Can the GOP field out-psycho Trump tonight? We’re about to find out
by digby
I previewed the debate for Salon this morning:
If you haven’t heard that there’s another “game-changing” Republican debate tonight, you’ve either been in a coma or have sworn off cable news for the holidays. It’s all they were able to talk about yesterday. Sitting outside Uncle Sheldon Adelson’s Venetian hotel, lacquered hair whipping in the cold Las Vegas winter wind, every talking head in the land was on hand to predict, lay odds, and prophesize what was going to happen today. It’s a very good thing that absolutely nothing else happened in the world yesterday.
With all that prognosticating going on, some obvious themes emerged. First and foremost, according to these pundits, the entire country is in a full-fledged panic over the violence that’s tearing our society apart. They are not referring to the daily bloodletting we face day in and day out from uncontrolled firearms killing people by the tens of thousands, of course. That’s just the natural price citizens pay for someone else’s freedom to carry lethal weapons. No, according to these commentators, Americans are hysterical over the extremely remote possibility that the bullet that might kill them could come from a gun fired by a Muslim. Evidently, the unique awfulness of that possibility has the whole country hysterical with fear.
So tonight’s debate is now advertised as a wing-nut schtick measuring contest for which warmongering demagogue can be the most bellicose. The bar has been set rather high, as you know, with Donald Trump recently proposing torture, mass deportation of any foreigners he thinks are a threat, and banning all Muslims from entry to the US. The rest of the pack is going to have to really use their imaginations to beat that.
Carly Fiorina, Ben Carson and Rick Santorum may have gotten some ideas from their attendance at the National Security Action Summit held yesterday in Las Vegas which was sponsored by none other than Donald Trump’s Islamophobic pollster and adviser, Frank Gaffney. The conference attendees were convinced that President Obama is a secret Muslim running the country on behalf of the Muslim Brotherhood. There’s no word on whether the three presidential hopefuls agree, but they should be reminded that Trump was way out ahead on that one too going back to 2012 when he anointed himself as King of the Birthers.
Chris Christie is out with a blistering web ad criticizing President Obama for “giving away the store” to the Iranians and claiming it was terribly negotiated. He says he would have walked away from the table. This might be a way to establish his foreign policy belligerent bona fides but again, Trump got there first, saying it was negotiated by “stupid, incompetent people. There is something wrong with them.” In fact, Trump appeared with Ted Cruz at a Stop the Iran Deal rally at the Capitol last summer where Cruz laid down the gauntlet by calling President Obama “the leading financier of radical Islamic terrorism.” Christie’s little web ad is a baby slap by comparison. He’s going to have to reach deeper into his bag of nasty (and that bag is well stocked) to compete with this one.
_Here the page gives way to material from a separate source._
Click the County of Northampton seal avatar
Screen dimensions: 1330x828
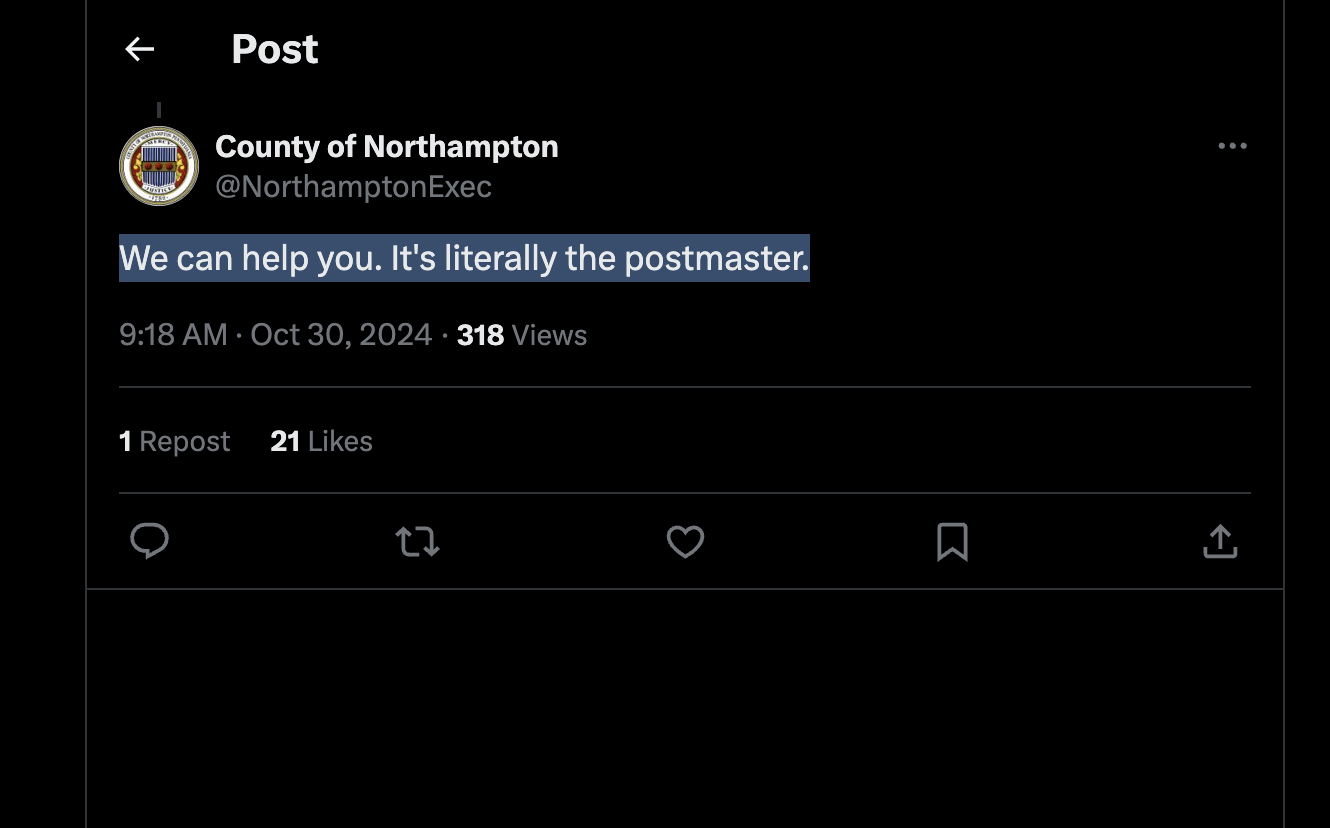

Alleged establishment frontrunner Marco Rubio started running an ad in New Hampshire this week and he sounds downright depressed. It’s him looking in the camera saying:
“This election is about the essence of America. About all of us who feel out of place in our own country. A government incredibly out of touch and millions with traditional values branded bigots and haters. This is about wages growing slower than the cost of living. A generation drowning in debt, and a president humiliated by Putin, Iran, and Islamic jihadists.
“I’m Marco Rubio. I approve this message because this is about the greatest country in the world and acting like it.”
It’s hard to know what he’s trying to achieve there other than driving people to even deeper despair. But you’ll notice that he’s also taking the line that the president has been “humiliated” by Putin, Iran and Jihadists. It would be interesting to hear him explain what he means by that. One assumes the Iran comment is about the nuclear non-proliferation deal which he, like all the others on the stage, are against. The humiliation by “jihadis” probably refers to San Bernardino, and as for Putin, well … who knows? The right has formed an affection for Putin whom they see as a much more manly leader they could really get behind if he weren’t such a foreigner and a commie and all. But again, Trump’s already been there on all three. Rubio can try to be tough but The Donald’s Muslim bashing is unparalleled and he’s on record calling Putin a “thug and a gangster” he could get along with.
We can probably dispense with Bush who will try to sound angry but will come off as a bespectacled muppet. Rand Paul may make a point or two about the inefficacy of the Patriot Act before he once again declares that we should close all of our borders to half the world’s population. Kasich will say Trump is crazy (and Frank Luntz’s focus group will hate him more than anyone else on the stage).